Despite the relatively short history of compressive sensing (CS) theory pioneered by the work by Candès, Romberg, and Tao [393, 394, 395] and Donoho [396], the numbers of studies and publications in this area have become amazingly large. On the other hand, the applications of CS just begin to appear. The inborn nature that many signals can be represented by sparse vectors has been recognized in many areas of applications. Examples in wireless communication include the sparse channel impulse response in the time domain, the sparse unitization of the spectrum, and the time and spatial sparsity in the wireless sensor networks. For each of these sparse signals, there are innovative signal acquisition schemes that not only satisfy the requirements by the CS theory, but also are easily realizable on hardware. Efficient signal-recovery algorithms for each system are also available. They guarantee stable signal recovery with high probability.

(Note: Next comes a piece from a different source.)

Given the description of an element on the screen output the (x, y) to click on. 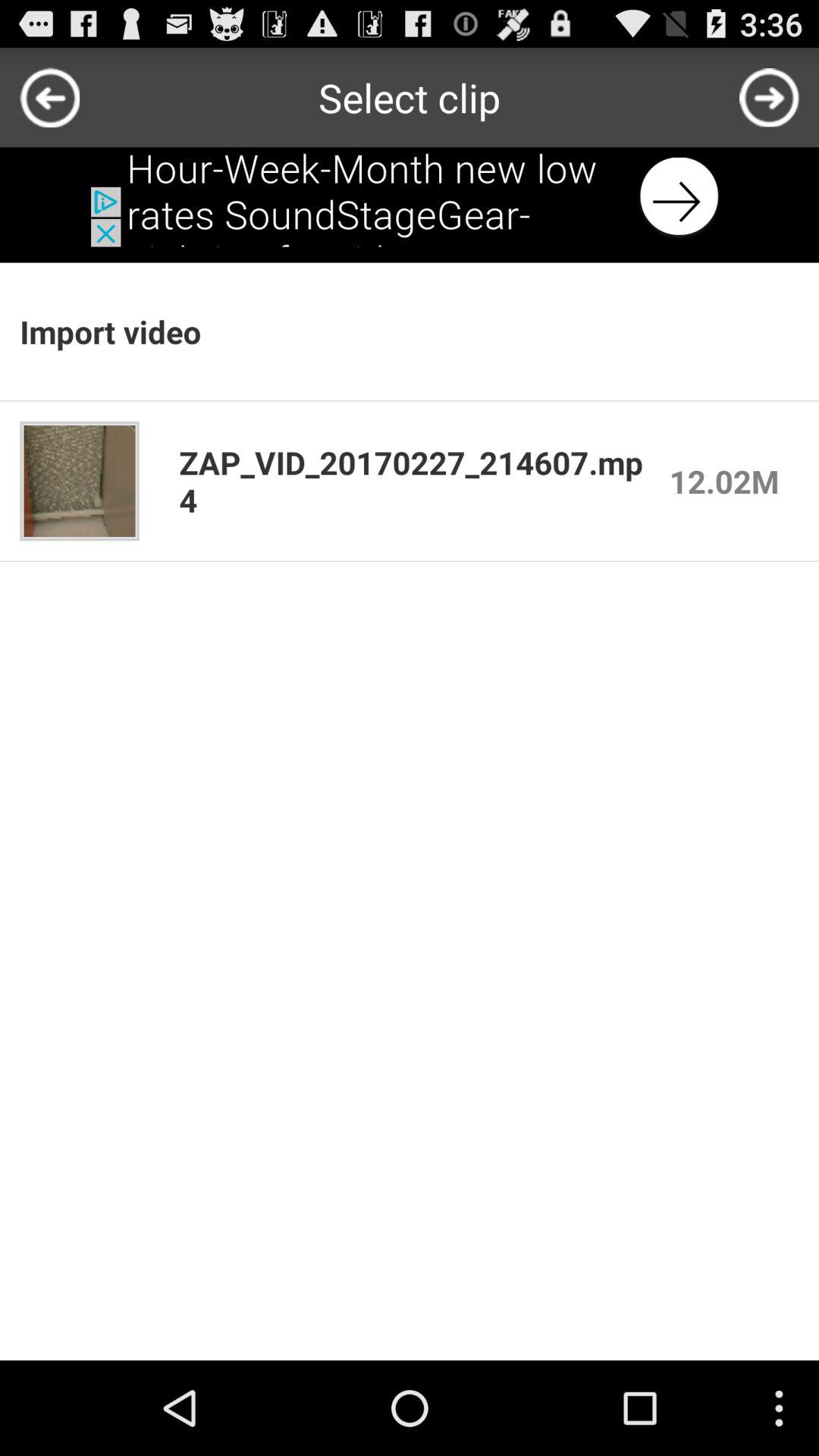
go to next user (769, 97)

In this chapter, we provide a concise overview of CS basics and some of its extensions. In subsequent chapters, we focus on CS algorithms and specific areas of CS research related to bid data. This chapter begins with Section 8.1, which gives the motivation of CS, illustrates the typical steps of CS by an example, summarizes the key components CS, and discusses how nearly sparse signals and measurement noise are treated in robust CS. Following these discussions, Section 8.2 compares CS with traditional sensing and examines their advantages and disadvantages. The foundation of CS, sparse representation, is studied in Section 8.3, which briefly covers sparsifying transforms, analytic dictionaries, learned dictionaries, as well as a few extensions of sparse modeling. Next, Section 8.4 discusses a variety of conditions under which one can trust CS for encoding signals during sensing and recovering them faithfully after sensing. Then, two synthetic examples are given to close this chapter. Finally, we outline some applications for CS in Section 8.5.

Background

The Nyquist/Shannon sampling theory has been accepted as the doctrine for signal acquisition and processing ever since it was implied by the work of Nyquist in 1928 [397] and proved by Shannon in 1949 [398]. The theorem says that to exactly reconstruct an arbitrary band-limited signal from its samples, the sampling rate needs to be at least twice the bandwidth.